Arrêtez de vous penser en dehors de la vie
Sadhguru nous raconte l’histoire de la rencontre entre Aristote et Héraclite pour illustrer notre tendance à nous absorber dans nos pensées et à perdre toute perspective dans la vie.
C’est parce que vous existez que vous pouvez penser. Si vous le choisissez, vous pouvez pleinement exister et ne pas penser. Les plus beaux moments de votre vie, les moments de félicité, les moments de joie, les moments d’extase, les moments de paix absolue ont été des moments où vous ne pensiez à rien. Vous vous contentiez de vivre.

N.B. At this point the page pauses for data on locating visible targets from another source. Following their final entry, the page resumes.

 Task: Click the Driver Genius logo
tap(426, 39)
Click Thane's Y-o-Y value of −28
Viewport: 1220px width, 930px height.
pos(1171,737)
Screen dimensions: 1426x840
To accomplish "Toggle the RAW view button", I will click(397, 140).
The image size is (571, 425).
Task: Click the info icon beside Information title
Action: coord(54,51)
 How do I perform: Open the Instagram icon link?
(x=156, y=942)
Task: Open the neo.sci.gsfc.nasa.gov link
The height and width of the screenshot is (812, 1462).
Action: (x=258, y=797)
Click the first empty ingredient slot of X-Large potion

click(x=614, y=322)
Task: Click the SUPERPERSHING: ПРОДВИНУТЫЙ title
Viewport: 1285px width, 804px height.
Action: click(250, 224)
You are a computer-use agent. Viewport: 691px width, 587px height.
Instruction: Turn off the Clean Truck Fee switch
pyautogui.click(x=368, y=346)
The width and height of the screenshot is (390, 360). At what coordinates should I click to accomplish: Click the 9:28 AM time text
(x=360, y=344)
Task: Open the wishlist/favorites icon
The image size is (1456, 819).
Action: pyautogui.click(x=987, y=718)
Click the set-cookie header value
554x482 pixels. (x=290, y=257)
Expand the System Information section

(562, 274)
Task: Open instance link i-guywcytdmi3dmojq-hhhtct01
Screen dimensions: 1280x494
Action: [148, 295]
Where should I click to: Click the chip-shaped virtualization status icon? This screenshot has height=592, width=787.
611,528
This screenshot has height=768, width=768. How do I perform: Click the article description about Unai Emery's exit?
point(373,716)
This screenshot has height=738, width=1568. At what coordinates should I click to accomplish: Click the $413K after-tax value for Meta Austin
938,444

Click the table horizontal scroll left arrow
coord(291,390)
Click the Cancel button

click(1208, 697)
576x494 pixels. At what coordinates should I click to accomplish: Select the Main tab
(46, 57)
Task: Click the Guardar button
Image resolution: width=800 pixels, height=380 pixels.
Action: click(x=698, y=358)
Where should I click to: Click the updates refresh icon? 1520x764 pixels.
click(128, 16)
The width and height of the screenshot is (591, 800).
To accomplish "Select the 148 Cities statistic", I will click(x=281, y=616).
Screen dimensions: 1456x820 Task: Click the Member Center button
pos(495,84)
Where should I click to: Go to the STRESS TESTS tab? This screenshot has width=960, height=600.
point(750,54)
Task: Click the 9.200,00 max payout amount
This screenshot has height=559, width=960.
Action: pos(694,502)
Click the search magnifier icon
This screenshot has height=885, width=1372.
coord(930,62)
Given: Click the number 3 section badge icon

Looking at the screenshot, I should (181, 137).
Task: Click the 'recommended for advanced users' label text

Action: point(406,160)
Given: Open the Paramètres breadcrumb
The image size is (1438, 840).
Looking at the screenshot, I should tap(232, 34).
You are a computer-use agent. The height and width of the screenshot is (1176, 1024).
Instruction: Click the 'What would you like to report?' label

Voulez-vous être un être vivant ou un être pensant ? Actuellement, 90% de votre temps, vous ne faites que penser à la vie, vous ne vivez pas la vie. Êtes-vous ici pour faire l’expérience de la vie ou pour penser à la vie ? Chacun peut inventer ses propres âneries comme bon lui semble ; elles ne doivent pas nécessairement avoir un rapport avec la réalité. Votre processus psychologique est un très petit événement comparé au processus de la vie, mais en ce moment, il est devenu beaucoup plus important. Nous devons redonner de l’importance au processus de la vie.
Aristote est connu pour être le père de la logique moderne : sa logique était sans faille. Il avait une intelligence exceptionnelle, ça ne fait aucun doute, mais il tentait d’étendre la logique à tous les aspects de la vie, et à bien des égards, il était paralysé.
On raconte une histoire, je ne sais pas si elle est vraiment arrivée, mais elle semble vraie. Un jour, Aristote marchait sur une plage. Le coucher de soleil était resplendissant, mais il n’avait pas de temps à consacrer à des événements du quotidien aussi insignifiants. Il réfléchissait sérieusement à un grand problème de l’existence, car pour Aristote, l’existence était un problème qu’il pensait pouvoir résoudre. Plongé dans ses pensées, il arpentait la plage. Il y avait sur cette plage un autre homme qui faisait quelque chose très intensément : si intensément que même Aristote ne pouvait l’ignorer.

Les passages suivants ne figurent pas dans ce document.